**EXERCISE GOAL:**
In the data that follows, every line containing the word "brushless" should be returned.

**TASK INPUTS:**
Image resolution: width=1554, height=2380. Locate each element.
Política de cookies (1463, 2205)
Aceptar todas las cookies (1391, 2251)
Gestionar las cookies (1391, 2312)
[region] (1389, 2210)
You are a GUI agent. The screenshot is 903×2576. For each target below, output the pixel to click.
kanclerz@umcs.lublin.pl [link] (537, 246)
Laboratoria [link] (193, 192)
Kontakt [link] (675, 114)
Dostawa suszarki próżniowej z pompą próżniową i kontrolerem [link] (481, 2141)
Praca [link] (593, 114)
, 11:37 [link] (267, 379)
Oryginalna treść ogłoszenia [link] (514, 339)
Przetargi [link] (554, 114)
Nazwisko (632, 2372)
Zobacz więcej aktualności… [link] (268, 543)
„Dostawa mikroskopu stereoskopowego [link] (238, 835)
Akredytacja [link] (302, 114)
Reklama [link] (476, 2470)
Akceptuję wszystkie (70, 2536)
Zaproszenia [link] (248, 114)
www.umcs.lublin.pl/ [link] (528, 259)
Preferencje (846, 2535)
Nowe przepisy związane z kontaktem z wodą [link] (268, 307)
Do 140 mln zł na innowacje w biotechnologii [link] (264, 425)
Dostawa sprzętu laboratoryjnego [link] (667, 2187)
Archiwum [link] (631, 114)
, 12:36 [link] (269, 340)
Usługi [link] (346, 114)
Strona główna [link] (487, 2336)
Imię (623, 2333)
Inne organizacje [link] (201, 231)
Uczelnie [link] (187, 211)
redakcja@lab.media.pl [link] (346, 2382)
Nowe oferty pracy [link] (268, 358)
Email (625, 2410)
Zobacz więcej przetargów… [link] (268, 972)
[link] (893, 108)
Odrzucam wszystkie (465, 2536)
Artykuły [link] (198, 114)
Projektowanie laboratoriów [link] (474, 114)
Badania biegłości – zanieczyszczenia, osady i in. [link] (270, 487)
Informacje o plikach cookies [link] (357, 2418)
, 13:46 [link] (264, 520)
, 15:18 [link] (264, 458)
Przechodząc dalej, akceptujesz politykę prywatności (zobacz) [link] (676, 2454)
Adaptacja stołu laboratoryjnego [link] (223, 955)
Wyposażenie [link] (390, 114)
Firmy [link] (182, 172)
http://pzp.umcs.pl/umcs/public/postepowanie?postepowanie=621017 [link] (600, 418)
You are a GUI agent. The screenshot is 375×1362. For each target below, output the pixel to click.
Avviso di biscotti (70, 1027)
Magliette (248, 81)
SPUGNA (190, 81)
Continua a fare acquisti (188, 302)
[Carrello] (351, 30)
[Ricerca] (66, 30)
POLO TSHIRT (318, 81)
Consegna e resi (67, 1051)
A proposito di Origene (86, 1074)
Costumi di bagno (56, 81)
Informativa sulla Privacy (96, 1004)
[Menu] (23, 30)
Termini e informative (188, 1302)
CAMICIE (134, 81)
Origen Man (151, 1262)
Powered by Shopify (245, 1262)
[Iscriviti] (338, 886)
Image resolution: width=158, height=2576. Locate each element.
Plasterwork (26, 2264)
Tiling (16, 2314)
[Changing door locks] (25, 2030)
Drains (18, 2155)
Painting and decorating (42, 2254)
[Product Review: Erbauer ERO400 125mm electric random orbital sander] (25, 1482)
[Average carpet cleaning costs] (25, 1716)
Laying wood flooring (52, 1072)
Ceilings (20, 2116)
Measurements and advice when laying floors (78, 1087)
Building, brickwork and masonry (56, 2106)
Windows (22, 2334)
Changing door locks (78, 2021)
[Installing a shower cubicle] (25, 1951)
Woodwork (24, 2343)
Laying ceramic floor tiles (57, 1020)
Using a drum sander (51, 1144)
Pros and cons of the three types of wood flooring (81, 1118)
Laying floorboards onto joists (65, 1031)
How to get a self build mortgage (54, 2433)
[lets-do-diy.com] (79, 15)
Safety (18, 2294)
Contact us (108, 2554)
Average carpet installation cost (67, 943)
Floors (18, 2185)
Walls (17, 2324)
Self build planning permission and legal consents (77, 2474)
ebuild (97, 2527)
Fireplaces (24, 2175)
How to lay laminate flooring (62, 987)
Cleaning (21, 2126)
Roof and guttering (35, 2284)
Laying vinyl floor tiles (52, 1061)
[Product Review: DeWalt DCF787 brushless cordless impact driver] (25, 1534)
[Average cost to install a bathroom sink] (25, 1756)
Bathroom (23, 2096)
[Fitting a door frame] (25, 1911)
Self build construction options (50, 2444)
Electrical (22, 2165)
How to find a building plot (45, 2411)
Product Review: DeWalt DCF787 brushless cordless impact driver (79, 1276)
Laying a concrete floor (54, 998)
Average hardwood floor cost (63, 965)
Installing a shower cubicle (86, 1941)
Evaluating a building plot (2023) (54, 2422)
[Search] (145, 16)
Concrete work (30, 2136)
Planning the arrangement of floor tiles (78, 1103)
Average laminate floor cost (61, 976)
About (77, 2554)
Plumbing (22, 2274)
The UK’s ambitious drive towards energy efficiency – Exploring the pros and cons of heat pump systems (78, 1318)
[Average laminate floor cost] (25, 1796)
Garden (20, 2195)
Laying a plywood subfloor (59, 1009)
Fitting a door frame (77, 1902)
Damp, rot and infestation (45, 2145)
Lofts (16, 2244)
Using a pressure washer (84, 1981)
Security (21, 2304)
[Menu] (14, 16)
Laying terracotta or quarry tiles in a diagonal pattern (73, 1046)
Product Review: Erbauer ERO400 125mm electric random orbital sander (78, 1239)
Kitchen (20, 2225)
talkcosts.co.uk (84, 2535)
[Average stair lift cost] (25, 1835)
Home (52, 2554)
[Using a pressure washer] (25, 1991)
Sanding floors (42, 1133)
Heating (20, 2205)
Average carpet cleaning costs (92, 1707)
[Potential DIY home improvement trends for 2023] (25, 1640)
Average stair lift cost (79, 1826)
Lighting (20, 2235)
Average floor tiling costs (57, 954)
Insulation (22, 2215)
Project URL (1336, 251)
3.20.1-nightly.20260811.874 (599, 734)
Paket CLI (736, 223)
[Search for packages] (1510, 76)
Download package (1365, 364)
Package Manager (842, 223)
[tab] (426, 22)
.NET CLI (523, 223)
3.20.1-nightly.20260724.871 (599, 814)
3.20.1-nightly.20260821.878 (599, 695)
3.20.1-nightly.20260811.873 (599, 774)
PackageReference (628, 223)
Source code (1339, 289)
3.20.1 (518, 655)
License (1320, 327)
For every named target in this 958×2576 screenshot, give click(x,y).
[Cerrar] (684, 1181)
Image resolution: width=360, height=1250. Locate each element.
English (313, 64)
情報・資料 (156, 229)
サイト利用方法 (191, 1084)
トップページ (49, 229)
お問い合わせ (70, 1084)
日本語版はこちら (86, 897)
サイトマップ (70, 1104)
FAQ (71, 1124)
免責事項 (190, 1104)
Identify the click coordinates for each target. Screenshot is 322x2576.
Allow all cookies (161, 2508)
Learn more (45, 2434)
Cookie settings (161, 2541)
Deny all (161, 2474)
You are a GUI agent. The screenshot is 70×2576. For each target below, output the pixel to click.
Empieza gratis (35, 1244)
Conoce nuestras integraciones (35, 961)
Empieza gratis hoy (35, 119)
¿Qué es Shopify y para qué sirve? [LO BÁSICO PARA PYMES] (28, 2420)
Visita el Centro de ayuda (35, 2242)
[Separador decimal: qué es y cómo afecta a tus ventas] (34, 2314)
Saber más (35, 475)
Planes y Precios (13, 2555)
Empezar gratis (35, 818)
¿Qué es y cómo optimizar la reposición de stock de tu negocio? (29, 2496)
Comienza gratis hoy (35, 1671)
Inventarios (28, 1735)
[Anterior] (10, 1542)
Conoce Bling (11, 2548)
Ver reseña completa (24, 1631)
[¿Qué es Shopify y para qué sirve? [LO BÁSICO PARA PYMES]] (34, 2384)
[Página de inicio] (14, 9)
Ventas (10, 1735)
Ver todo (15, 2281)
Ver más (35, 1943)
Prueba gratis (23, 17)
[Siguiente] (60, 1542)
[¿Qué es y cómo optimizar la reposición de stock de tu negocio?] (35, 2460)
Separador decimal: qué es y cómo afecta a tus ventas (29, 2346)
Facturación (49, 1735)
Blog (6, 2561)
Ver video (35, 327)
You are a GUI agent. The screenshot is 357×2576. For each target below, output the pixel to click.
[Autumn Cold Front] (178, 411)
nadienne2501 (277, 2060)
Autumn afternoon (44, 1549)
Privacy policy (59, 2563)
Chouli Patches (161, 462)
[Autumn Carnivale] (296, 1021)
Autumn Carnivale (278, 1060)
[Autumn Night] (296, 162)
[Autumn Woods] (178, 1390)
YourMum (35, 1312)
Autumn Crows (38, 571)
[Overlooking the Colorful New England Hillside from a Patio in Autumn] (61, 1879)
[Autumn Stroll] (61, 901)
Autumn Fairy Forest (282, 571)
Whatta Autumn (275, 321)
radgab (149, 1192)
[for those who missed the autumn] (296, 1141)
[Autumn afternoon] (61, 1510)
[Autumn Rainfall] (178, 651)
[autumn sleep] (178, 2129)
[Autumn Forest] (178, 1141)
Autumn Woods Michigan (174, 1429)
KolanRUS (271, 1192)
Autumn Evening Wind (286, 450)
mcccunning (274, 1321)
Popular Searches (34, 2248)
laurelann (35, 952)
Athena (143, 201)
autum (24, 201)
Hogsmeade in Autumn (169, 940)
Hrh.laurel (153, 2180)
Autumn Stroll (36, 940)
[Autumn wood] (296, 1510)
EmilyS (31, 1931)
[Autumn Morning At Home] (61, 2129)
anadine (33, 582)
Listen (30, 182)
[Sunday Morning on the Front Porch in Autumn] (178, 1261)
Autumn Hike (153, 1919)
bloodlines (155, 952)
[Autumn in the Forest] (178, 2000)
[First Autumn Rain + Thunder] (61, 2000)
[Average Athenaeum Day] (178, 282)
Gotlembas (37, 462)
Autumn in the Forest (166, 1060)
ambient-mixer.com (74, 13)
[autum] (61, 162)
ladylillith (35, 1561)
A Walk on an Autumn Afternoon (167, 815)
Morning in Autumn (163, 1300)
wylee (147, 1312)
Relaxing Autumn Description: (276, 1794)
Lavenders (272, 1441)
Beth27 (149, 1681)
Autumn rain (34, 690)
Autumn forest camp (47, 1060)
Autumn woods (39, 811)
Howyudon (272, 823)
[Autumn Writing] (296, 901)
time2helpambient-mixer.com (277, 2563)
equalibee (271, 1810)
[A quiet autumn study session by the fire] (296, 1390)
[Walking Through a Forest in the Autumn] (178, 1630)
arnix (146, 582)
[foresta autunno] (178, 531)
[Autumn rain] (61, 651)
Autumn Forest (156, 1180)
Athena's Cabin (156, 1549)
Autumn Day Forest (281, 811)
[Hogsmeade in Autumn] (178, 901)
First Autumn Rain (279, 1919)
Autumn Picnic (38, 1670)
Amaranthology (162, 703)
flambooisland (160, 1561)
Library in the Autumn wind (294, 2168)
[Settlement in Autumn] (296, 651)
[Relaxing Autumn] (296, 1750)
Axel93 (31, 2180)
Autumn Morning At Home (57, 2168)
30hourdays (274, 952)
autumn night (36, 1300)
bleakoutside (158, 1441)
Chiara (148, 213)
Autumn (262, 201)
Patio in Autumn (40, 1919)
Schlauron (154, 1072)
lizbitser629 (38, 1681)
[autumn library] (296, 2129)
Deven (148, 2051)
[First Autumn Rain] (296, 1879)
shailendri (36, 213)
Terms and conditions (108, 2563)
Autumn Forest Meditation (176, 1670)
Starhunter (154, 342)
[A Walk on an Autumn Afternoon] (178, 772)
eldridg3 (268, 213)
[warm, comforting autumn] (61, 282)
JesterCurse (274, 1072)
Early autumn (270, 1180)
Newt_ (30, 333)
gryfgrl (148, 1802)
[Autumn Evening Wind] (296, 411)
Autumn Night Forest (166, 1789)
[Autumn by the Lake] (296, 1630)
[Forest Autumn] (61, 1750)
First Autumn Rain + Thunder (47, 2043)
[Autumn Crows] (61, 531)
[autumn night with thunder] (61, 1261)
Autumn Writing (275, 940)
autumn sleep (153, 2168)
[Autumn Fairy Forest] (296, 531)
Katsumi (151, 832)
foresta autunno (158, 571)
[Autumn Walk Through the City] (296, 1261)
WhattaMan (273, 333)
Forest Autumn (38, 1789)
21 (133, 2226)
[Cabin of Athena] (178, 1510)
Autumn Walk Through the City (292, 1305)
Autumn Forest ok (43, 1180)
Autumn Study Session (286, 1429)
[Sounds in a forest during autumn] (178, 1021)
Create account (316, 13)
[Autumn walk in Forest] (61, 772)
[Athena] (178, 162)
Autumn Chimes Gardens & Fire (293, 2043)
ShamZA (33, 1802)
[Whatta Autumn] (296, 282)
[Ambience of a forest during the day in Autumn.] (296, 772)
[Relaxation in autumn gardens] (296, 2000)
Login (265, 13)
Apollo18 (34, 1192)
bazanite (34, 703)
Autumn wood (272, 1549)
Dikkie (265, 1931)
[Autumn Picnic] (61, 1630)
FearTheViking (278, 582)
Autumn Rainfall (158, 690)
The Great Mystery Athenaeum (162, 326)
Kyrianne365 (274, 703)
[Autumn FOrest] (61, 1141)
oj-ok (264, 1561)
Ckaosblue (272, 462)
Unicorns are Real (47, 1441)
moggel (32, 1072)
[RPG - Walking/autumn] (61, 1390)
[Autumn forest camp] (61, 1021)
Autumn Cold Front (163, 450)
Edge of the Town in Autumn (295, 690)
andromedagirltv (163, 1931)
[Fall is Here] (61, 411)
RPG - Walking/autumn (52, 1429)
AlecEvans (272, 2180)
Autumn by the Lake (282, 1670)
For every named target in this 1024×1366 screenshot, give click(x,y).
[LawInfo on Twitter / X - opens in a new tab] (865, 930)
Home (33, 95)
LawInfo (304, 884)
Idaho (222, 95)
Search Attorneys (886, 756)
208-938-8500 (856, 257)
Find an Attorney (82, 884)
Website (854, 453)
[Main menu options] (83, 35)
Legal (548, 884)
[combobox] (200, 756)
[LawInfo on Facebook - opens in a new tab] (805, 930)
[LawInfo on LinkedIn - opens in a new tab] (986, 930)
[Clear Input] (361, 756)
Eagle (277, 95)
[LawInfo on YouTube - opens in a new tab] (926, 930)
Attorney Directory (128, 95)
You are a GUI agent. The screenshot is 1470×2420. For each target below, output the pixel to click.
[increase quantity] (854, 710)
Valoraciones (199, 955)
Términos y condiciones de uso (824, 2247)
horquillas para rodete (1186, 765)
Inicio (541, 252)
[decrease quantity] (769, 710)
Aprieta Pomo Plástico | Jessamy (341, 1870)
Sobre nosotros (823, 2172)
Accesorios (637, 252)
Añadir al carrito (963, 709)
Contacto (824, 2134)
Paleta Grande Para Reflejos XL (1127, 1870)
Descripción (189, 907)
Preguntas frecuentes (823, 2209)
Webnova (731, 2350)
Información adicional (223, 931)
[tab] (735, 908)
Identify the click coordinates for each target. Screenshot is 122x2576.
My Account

**SOLUTION TO THE EXERCISE:**
[Product Review: DeWalt DCF787 brushless cordless impact driver] (25, 1534)
Product Review: DeWalt DCF787 brushless cordless impact driver (79, 1276)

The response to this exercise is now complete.